• **WORK INSTRUCTION**: Drop the images. Copy every line below character for character.

>>>

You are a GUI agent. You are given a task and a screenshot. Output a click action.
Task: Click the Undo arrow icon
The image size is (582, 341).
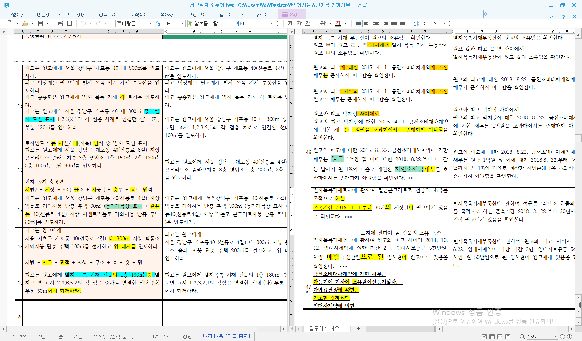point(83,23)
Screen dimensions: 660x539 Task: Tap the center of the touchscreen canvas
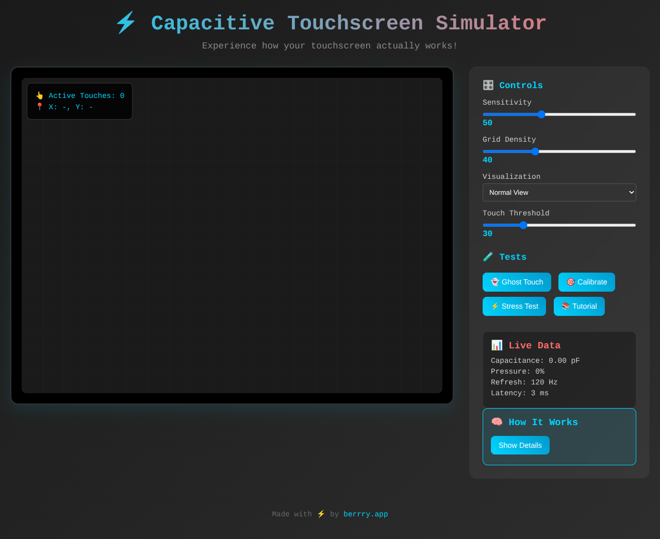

<<<

• **SOLUTION**:
You are a GUI agent. You are given a task and a screenshot. Output a click action.
Task: Click the Undo arrow icon
The image size is (582, 341).
point(83,23)
Screen dimensions: 660x539 Task: Tap the center of the touchscreen canvas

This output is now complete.